Falsettos at Villagers Theatre, NJ – May 2014
The show is closed. It was a wonderful (albeit altogether too short) run. And it is still lingering with me, not just because of the music (brilliant in my opinion) and not just because of the cast that worked on this production (even more brilliant!). It is a story that needs to be told over again – not just as some historical piece (the time portrayed in the show is 1979-1981) nor as some oddity written by the same guy who wrote Spelling Bee. Rather, it must be told again and again because we’ve not gotten it yet.
A recent history too soon forgotten
The time is at the very beginning of the AIDS Crisis … 1981 being the first year the Center’s for Disease Control published reports of men dying. Those of us around during that time remember those days very well – a time that was frightening, unsure, and frustrating. I firmly believe that it was a dark time in our nation’s history; and we still have yet to truly acknowledge the appalling response (or lack of it!) during that time … from the top all the way down. Our political leaders were silent and willfully ignorant; our institutions didn’t have any sense of urgency in finding out what the hell was happening; and even our esteemed scientists seemed to be more in it as a way to gain notoriety than to pursue discovery of its cause and ultimate treatment. Sure, there were charitable organizations and individuals who were generous, kind, diligent, and caring. But our society looked the other way. And we still have yet to come to grips with that recent history.
It’s something that has been relegated to “old history” … a time that we’d rather not own up to. But it was only 33 years ago. That’s not so ancient; that’s not so long ago!
We don’t engage in conversations about that time; and we certainly don’t include any of this in our history books. We are still turning away from this.
Individuals struggling, reconciling, coping, and questioning
What makes Falsettos such a moving show is that it is about individuals during this time. These are characters who struggle with questions of family, friendship, love, life, and death. They are fully realized individuals.

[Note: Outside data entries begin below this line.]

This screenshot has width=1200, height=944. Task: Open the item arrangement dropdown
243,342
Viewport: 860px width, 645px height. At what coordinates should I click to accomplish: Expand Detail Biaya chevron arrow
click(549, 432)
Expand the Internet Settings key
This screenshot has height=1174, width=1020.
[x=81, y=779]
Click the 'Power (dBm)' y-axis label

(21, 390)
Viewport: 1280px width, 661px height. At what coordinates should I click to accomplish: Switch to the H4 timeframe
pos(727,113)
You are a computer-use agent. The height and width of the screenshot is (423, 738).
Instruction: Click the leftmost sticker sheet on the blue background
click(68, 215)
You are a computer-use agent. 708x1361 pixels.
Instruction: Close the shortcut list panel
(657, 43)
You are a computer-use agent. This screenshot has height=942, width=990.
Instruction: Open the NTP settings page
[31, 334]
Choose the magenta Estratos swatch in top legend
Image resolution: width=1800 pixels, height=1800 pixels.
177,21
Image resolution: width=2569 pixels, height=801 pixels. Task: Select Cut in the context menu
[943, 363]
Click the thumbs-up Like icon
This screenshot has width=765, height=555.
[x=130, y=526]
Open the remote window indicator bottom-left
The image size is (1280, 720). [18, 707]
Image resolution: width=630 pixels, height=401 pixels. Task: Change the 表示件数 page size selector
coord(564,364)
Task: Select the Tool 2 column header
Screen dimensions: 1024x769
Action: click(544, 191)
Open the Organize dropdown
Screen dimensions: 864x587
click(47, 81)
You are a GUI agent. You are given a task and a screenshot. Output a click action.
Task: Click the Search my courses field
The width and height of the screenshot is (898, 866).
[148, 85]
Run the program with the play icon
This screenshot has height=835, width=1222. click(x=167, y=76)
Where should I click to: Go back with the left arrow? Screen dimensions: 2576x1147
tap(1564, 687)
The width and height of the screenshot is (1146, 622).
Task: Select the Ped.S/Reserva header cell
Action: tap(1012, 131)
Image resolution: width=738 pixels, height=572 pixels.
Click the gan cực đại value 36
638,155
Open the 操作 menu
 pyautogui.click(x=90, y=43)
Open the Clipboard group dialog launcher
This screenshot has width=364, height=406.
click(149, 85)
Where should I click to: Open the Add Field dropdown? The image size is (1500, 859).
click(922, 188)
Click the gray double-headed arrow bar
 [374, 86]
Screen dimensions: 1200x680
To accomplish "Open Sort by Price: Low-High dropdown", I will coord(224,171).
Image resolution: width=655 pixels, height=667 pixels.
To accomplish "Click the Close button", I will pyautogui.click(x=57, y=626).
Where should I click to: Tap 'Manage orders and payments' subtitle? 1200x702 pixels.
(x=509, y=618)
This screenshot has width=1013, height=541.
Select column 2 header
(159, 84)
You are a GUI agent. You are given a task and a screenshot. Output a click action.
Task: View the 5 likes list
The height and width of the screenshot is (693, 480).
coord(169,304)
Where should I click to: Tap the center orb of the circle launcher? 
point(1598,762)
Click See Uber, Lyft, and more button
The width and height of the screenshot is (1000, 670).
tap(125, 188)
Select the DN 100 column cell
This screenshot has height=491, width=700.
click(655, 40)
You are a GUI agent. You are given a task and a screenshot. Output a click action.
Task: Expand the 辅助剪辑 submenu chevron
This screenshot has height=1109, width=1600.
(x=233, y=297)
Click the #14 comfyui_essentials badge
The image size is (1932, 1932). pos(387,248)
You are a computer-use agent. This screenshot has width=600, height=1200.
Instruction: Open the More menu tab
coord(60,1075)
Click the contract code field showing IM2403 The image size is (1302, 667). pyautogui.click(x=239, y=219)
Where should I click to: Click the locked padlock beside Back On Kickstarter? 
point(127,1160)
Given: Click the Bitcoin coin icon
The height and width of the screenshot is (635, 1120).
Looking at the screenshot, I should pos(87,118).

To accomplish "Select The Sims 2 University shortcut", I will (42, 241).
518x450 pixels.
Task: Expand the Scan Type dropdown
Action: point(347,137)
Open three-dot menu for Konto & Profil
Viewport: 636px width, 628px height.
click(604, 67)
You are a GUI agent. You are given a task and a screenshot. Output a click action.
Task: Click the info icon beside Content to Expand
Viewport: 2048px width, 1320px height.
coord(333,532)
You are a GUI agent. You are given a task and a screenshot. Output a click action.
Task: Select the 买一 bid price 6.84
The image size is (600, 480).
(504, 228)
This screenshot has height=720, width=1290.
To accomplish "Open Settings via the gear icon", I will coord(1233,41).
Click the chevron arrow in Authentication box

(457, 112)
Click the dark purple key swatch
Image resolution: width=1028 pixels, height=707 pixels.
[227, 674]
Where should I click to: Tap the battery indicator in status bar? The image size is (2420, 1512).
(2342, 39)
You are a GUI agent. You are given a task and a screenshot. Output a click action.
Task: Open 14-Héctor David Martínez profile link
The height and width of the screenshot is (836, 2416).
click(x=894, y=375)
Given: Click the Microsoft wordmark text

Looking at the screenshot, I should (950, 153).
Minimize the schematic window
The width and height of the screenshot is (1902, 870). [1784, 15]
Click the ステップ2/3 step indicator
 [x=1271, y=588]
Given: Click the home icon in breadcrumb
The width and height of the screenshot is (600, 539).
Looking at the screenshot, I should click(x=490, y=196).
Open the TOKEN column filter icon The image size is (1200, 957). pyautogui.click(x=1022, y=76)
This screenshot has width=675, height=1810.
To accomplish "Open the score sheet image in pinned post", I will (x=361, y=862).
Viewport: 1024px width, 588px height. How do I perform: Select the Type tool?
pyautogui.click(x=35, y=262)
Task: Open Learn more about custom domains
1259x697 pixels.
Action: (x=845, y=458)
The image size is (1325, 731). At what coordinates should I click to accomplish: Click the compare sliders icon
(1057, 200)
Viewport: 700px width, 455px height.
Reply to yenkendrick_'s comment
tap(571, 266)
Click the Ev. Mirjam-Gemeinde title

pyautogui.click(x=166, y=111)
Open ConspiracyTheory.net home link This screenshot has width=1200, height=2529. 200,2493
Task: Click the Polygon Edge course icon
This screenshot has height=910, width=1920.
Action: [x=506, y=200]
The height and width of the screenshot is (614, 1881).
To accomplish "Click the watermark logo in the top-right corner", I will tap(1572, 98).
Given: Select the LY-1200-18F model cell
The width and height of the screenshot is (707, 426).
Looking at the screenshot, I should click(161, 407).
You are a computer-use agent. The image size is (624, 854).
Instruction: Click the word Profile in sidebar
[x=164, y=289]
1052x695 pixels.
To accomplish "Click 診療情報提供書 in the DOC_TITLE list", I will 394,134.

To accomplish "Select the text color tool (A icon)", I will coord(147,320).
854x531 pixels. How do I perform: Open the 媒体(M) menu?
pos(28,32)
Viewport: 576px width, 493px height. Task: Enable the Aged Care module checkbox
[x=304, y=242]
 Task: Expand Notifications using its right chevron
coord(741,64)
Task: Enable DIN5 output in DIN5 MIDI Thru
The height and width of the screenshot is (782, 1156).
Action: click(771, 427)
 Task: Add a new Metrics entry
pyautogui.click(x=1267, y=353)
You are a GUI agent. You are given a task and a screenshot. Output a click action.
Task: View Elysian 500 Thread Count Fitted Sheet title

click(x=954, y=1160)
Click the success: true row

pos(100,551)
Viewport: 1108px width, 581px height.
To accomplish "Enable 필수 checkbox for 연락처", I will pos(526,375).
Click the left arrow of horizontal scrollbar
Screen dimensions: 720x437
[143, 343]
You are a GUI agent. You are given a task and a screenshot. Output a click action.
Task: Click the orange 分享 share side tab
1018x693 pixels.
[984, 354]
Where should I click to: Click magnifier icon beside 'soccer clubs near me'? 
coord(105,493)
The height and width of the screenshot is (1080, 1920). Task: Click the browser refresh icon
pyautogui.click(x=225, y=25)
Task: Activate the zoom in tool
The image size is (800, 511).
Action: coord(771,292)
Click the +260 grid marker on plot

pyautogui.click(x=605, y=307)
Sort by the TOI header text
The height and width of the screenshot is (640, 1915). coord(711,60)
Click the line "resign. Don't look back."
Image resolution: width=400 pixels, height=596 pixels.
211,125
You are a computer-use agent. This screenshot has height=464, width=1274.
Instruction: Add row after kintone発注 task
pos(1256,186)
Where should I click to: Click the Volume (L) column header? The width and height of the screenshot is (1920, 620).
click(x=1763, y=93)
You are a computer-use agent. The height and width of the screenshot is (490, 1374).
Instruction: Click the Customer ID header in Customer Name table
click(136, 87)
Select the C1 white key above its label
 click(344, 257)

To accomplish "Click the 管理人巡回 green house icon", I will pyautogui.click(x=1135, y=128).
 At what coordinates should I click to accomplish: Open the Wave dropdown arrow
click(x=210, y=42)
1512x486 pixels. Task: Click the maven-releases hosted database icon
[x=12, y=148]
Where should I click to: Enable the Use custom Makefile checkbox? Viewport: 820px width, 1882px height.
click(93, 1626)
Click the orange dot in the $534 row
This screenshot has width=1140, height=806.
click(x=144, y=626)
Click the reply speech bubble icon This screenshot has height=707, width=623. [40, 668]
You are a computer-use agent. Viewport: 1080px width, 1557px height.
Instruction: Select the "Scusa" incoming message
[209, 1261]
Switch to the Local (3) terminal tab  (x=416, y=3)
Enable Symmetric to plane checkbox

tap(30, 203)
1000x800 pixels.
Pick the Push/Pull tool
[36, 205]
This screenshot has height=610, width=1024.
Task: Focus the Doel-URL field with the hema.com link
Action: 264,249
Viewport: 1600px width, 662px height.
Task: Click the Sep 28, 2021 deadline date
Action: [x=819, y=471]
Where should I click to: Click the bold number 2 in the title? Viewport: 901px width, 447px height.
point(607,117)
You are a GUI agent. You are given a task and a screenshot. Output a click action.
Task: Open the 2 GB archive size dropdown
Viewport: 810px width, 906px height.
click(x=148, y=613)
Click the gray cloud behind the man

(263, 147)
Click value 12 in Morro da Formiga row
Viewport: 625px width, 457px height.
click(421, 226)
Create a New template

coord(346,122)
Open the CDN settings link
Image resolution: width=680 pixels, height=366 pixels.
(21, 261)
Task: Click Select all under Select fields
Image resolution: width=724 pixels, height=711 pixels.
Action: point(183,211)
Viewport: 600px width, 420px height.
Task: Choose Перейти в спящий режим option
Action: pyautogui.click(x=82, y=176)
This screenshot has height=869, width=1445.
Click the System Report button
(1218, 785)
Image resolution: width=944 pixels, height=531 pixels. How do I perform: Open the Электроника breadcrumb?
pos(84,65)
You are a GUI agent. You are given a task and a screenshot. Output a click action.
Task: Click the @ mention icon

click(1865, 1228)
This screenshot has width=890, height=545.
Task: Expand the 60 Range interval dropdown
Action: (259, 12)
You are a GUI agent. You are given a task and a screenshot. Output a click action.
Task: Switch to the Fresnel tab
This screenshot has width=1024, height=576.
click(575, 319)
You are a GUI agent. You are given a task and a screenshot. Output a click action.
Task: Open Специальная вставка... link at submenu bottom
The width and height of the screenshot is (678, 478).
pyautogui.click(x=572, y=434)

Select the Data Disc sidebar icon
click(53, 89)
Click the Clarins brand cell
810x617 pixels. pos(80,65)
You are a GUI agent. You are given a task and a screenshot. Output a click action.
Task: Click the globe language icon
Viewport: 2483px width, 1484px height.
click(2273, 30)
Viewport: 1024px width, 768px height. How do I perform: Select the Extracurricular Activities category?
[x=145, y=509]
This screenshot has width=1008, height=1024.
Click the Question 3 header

We discover who they are and what their hopes and dreams and frustrations are entirely through song, since the show is completely through-sung. The characters are not iconic figures – they don’t represent entire groups or communities – like in other pieces of theater. They are not politically charged. Their motivations and struggles are entirely individual. And that makes them immediately relatable to an audience.
Their struggles and questions become our struggles and questions. We have had broken relationships. We ask ourselves the questions about what it takes for us to truly love someone. Well … those questions are all asked in Falsettos. They are difficult questions – ones that we deal with for a lifetime!
And since the characters themselves are individuals muddling through all of this, it poses these questions to us as individuals. We relate to Marvin as he asks, “What would I do?” … As he reflects on the circumstances that led him to this point, we’re being asked to reflect on our own responses to events. What, indeed, would I do? What should I have done? Perhaps that’s why it’s such a challenging show.
It’s about family, friendship, and love
When I was asked, “What is Falsettos about?” my reply has been … It’s about a group – a community – of people who tackle the big questions of family, friendship, life, death, and love. Whether they are gay or straight is not so much the issue – all of the characters are exploring what it means to love someone and to be a family. That Marvin divorces his wife in order to live with his boyfriend is just the catalyst that gets the story going.
And Falsettos doesn’t varnish over any of the characters’ flaws. Each of them are selfish, unforgiving, and petty. Each of them do not realize how poorly they’ve treated others. And yet each character realizes the need to grow in generosity, self-giving, and forgiveness. They realize that who they are is more a matter of their relationships with each other more than what they do. Their success is measured by who they love and care for rather than what they accumulate.
And we still don’t get it
Falsettos is some 22-years ago. And we’ve still not yet grasped it. We are embroiled in arguments over what constitutes a family. We still willingly and willfully place people in the margins of society. We turn away.
A former artistic director of a company for whom I worked once told me, “Theater is not just important. It’s essential because it has the ability like nothing else to wake us up.”
What is it going to take to get us out of the complacent dream that we happily and unthinkingly live in? After all, as one of the characters in Falsettos says: “We’re a teeny-tiny band.” And we, like them, are part of a community, a family. And Marvin asks, “It’s about time, don’t you think?”
I am so grateful to have been a part of this production; and am even more grateful to have worked on such a powerful, witty, meaningful, and important show.